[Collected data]
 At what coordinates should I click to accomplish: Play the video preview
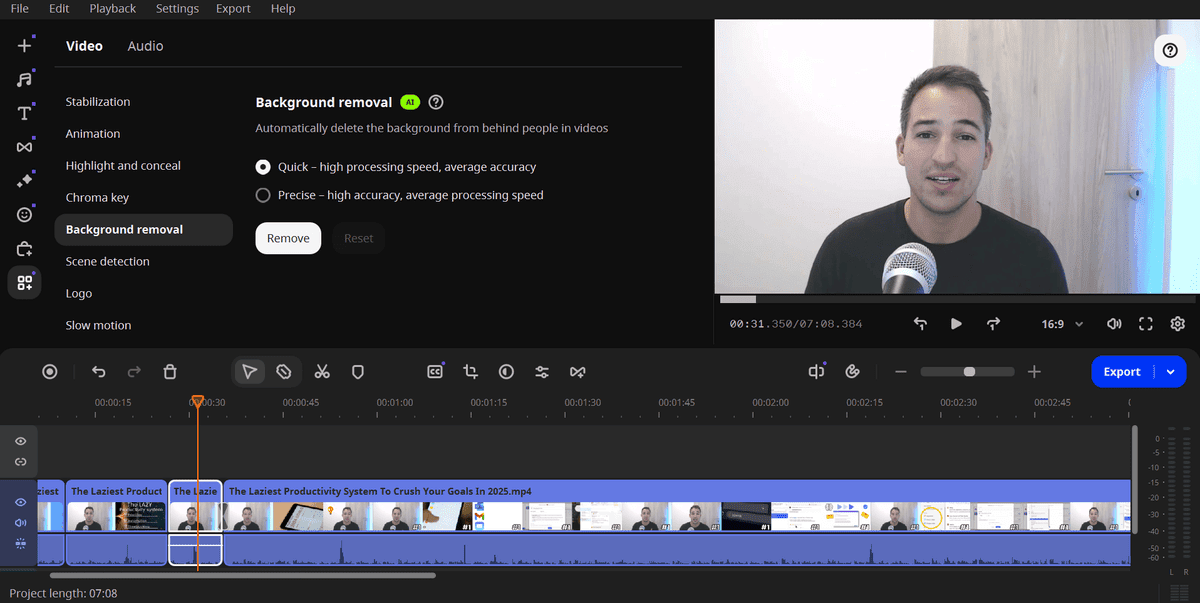click(x=956, y=324)
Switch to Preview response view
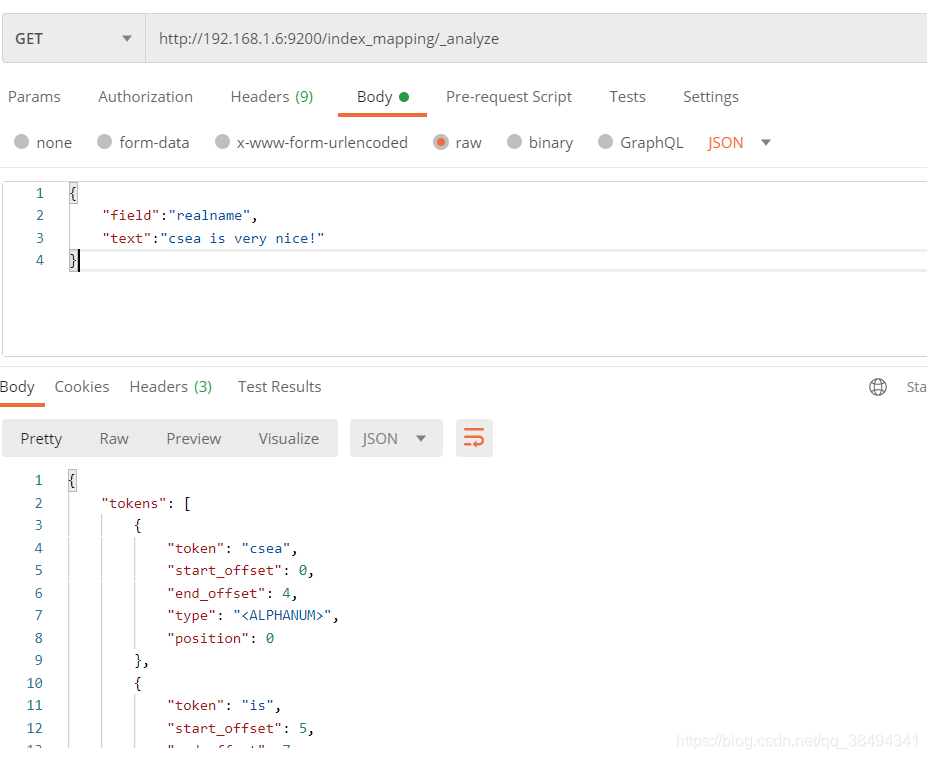The image size is (927, 759). click(x=194, y=438)
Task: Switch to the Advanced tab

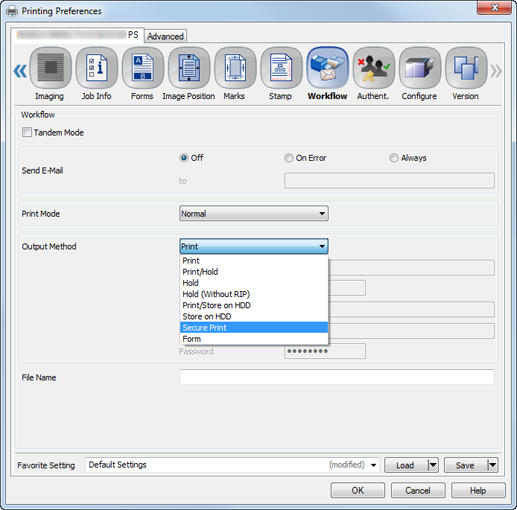Action: pos(165,36)
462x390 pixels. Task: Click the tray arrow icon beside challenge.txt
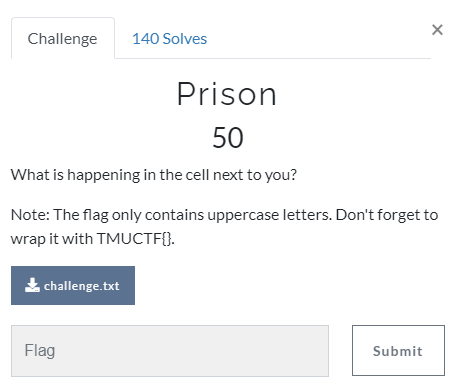pos(32,285)
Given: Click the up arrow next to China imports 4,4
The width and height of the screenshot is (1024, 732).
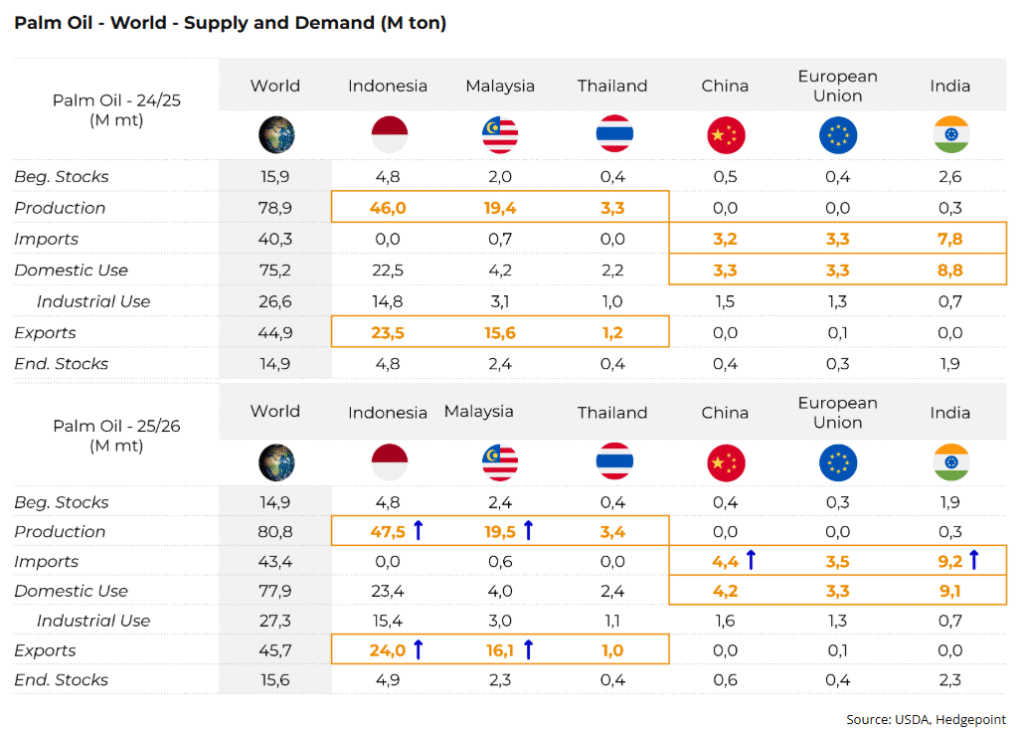Looking at the screenshot, I should (750, 561).
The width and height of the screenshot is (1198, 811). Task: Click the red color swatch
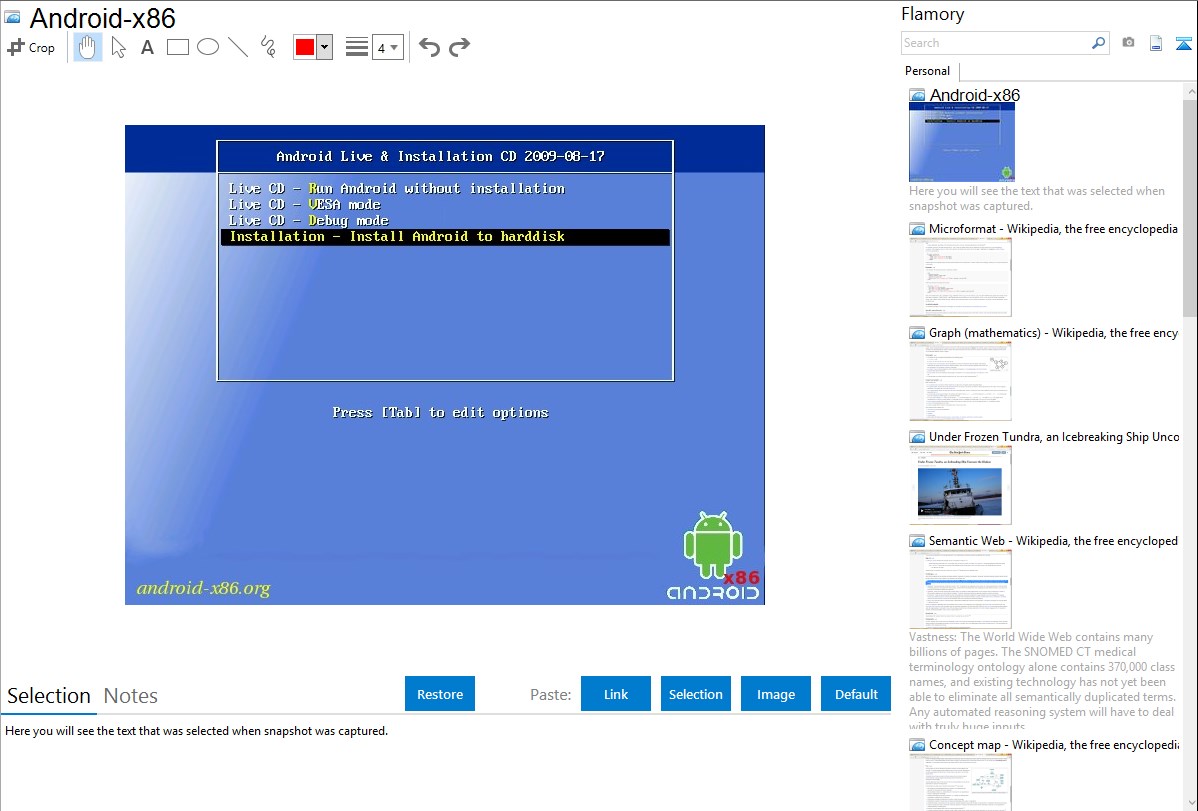tap(305, 47)
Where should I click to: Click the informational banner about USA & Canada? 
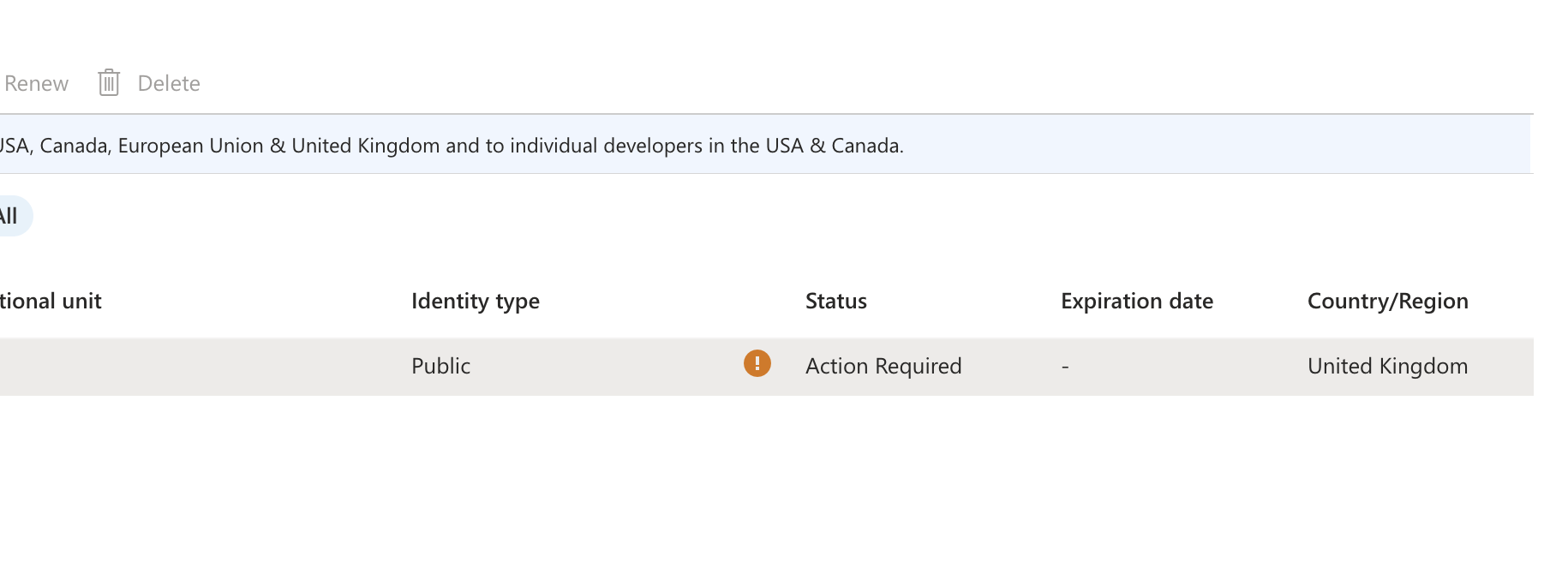(x=452, y=145)
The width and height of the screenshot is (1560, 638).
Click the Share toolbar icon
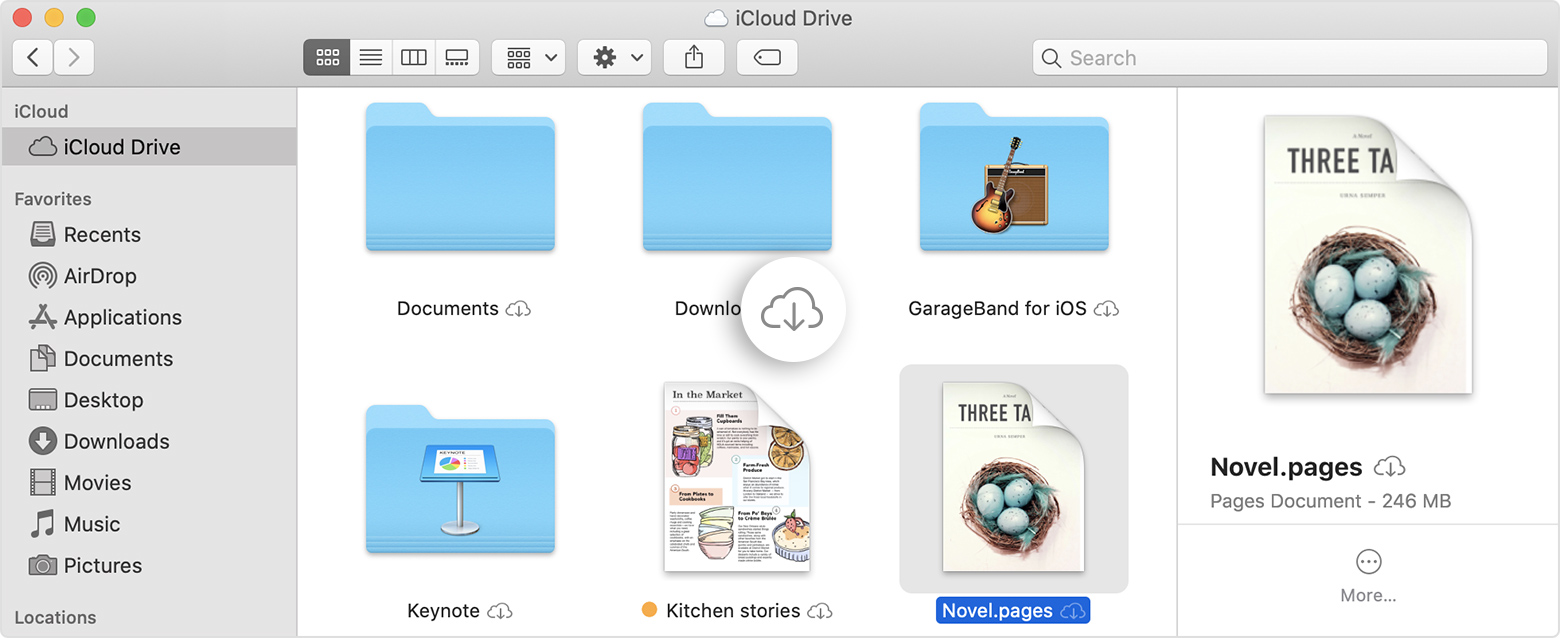point(694,58)
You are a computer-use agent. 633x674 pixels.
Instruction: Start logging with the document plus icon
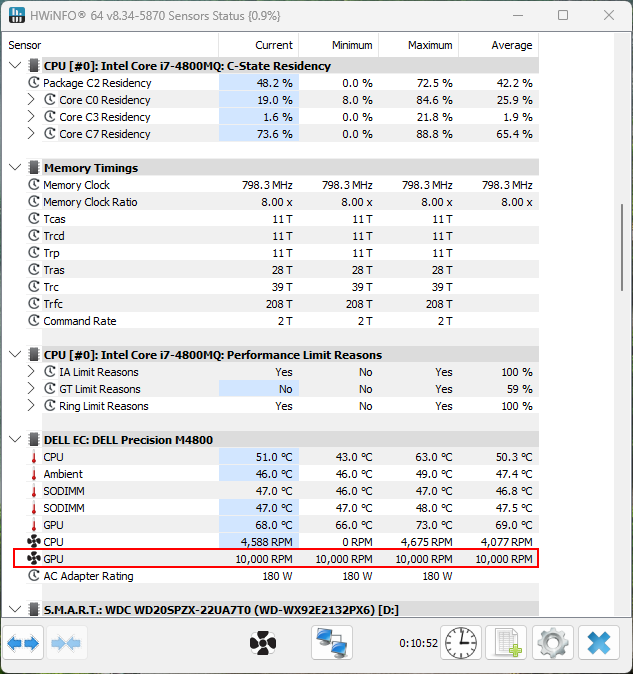click(x=506, y=643)
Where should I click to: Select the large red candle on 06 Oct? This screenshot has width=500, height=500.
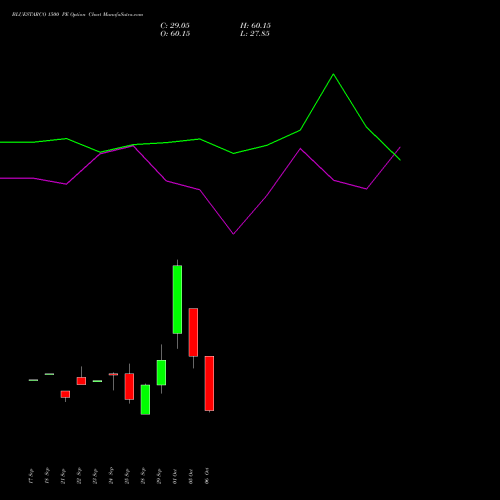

→ Action item: From the line that contains "Instruction: Start logging" to the last line of the data, print each line exactly, both ends included, and omit the pictures.

→ Result of the exercise:
Instruction: Start logging with the document plus icon
click(x=506, y=643)
Where should I click to: Select the large red candle on 06 Oct? This screenshot has width=500, height=500.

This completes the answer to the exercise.